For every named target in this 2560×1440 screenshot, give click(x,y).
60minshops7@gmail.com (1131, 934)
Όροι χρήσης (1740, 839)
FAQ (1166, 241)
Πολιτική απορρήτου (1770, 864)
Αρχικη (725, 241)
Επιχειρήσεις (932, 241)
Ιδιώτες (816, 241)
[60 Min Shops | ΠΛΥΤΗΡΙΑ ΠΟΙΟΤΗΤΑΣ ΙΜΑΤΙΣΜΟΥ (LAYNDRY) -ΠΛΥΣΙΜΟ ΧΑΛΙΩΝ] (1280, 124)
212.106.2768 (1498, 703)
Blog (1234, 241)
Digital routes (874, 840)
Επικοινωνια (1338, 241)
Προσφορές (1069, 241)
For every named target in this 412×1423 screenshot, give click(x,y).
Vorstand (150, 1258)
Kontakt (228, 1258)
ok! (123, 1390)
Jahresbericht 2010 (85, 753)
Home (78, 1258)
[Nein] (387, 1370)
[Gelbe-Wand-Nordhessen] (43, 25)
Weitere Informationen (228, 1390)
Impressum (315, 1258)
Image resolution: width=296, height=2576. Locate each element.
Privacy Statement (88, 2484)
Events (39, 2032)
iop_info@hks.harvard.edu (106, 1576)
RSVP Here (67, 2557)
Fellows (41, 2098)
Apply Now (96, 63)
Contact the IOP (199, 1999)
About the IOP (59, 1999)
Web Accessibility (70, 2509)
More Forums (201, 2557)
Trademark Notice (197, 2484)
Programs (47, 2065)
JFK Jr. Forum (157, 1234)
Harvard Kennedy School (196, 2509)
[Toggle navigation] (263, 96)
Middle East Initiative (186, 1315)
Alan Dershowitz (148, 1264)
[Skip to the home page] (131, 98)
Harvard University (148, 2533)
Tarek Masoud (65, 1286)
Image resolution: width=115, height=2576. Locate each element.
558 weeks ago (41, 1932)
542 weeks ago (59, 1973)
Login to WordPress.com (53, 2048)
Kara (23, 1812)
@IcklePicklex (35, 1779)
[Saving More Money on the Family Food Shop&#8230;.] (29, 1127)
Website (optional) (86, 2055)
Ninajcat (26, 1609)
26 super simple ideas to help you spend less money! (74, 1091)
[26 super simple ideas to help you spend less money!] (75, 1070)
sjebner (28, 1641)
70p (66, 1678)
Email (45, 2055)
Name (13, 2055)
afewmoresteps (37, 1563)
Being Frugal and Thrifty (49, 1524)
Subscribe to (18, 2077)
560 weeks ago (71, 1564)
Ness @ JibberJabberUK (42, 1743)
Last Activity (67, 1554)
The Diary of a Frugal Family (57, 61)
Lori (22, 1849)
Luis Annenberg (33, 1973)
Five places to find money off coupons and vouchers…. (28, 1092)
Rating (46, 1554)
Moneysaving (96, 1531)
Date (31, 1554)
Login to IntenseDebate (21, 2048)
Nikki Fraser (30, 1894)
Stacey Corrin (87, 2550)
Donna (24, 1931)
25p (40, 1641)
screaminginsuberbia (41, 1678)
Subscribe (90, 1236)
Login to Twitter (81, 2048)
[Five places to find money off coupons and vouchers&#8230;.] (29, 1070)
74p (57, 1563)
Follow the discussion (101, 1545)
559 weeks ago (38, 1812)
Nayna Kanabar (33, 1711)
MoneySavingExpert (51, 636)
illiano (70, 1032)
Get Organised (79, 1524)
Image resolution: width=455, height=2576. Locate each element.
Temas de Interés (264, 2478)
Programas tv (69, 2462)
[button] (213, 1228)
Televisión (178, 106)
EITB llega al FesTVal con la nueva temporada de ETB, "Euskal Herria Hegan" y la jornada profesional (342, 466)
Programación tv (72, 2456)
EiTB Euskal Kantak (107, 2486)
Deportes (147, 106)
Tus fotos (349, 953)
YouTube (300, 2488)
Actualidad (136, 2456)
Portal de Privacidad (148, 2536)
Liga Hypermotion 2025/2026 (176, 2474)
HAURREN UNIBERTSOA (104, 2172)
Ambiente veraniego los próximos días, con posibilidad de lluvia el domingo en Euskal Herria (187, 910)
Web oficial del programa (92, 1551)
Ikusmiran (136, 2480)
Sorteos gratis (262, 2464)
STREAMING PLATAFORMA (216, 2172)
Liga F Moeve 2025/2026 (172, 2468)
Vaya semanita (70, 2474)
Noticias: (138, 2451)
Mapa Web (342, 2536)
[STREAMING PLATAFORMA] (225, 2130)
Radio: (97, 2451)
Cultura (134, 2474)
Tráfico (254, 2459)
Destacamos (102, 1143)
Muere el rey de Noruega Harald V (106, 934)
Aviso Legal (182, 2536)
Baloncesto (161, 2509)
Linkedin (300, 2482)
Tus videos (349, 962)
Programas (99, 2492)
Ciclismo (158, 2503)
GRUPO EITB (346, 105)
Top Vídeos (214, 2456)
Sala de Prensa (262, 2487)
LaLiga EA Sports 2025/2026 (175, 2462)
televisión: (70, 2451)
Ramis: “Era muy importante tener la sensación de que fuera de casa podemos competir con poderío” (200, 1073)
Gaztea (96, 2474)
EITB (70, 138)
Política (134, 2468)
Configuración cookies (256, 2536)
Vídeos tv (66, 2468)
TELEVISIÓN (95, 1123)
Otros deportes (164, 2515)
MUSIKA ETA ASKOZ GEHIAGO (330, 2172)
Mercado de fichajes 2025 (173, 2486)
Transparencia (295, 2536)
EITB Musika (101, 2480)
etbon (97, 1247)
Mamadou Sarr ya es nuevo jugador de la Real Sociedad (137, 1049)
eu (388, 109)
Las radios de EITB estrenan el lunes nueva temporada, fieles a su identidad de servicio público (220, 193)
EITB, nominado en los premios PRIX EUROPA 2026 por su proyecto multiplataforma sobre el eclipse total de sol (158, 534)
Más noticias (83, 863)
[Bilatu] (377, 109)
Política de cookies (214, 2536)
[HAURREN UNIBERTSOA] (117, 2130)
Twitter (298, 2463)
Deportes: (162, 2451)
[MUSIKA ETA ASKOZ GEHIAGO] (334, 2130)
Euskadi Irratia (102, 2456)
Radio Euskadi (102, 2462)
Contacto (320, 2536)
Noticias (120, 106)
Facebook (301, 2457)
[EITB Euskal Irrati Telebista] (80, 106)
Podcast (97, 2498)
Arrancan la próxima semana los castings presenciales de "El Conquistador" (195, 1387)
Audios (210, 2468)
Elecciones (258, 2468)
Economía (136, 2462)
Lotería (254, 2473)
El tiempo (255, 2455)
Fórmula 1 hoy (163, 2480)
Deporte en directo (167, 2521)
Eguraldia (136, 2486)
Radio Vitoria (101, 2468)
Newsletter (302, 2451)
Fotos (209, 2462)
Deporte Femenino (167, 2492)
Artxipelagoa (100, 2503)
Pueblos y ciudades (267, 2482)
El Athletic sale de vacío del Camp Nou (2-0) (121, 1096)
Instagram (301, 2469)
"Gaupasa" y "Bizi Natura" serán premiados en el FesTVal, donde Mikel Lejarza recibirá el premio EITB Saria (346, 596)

══════

__What you need to do__: Considering only the material above, set down every line from the one with "Contact the IOP (199, 1999)" to the one with "Alan Dershowitz (148, 1264)", inclusive, exactly as written.

__Task solution__:
Contact the IOP (199, 1999)
About the IOP (59, 1999)
Web Accessibility (70, 2509)
More Forums (201, 2557)
Trademark Notice (197, 2484)
Programs (47, 2065)
JFK Jr. Forum (157, 1234)
Harvard Kennedy School (196, 2509)
[Toggle navigation] (263, 96)
Middle East Initiative (186, 1315)
Alan Dershowitz (148, 1264)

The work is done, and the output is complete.